THE RECORDS:
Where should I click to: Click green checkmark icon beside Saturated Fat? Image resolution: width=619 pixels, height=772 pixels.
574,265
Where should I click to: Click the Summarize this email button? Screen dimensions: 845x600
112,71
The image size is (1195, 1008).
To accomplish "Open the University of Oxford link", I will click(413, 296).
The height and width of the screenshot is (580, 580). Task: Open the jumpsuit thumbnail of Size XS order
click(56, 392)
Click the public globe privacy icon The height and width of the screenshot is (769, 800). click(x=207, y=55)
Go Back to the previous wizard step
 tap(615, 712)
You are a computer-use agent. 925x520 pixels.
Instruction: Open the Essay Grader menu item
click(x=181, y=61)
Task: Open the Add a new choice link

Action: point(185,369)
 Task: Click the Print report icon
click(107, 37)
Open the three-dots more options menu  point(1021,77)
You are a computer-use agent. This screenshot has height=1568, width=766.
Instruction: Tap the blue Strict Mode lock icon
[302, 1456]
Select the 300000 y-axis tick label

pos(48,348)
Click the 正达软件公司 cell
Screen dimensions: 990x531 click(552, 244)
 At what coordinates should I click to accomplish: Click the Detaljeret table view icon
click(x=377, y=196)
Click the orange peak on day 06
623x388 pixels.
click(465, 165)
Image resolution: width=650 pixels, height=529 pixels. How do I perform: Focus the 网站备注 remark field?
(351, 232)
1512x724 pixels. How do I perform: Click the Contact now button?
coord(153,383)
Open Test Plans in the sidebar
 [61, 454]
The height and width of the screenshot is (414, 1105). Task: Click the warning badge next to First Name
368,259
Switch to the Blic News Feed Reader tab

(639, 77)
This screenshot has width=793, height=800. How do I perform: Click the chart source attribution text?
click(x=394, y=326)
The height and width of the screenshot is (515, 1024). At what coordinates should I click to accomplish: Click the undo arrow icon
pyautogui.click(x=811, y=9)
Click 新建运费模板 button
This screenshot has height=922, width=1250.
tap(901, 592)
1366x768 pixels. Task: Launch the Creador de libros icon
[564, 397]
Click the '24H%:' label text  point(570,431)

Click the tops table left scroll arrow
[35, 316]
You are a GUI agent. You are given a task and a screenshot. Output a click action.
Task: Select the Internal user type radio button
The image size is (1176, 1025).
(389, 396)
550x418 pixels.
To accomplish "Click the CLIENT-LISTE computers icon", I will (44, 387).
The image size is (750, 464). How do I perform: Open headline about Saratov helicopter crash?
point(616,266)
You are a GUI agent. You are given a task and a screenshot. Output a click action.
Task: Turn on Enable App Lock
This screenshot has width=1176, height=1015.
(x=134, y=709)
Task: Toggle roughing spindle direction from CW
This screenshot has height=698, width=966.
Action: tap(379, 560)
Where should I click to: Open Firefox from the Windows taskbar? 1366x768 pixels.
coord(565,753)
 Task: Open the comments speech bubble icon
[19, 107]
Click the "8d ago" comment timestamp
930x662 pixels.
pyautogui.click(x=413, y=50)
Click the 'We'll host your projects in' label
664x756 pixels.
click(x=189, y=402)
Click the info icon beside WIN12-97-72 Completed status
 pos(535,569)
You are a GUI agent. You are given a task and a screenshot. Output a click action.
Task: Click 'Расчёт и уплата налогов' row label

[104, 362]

TASK PROMPT: Set down, exactly as they appear above, all lines from the one that has "The image size is (750, 464)." down to the one that has "Task: Toggle roughing", including those two and no others.

ANSWER TO THIS TASK:
The image size is (750, 464). How do I perform: Open headline about Saratov helicopter crash?
point(616,266)
You are a GUI agent. You are given a task and a screenshot. Output a click action.
Task: Turn on Enable App Lock
This screenshot has width=1176, height=1015.
(x=134, y=709)
Task: Toggle roughing spindle direction from CW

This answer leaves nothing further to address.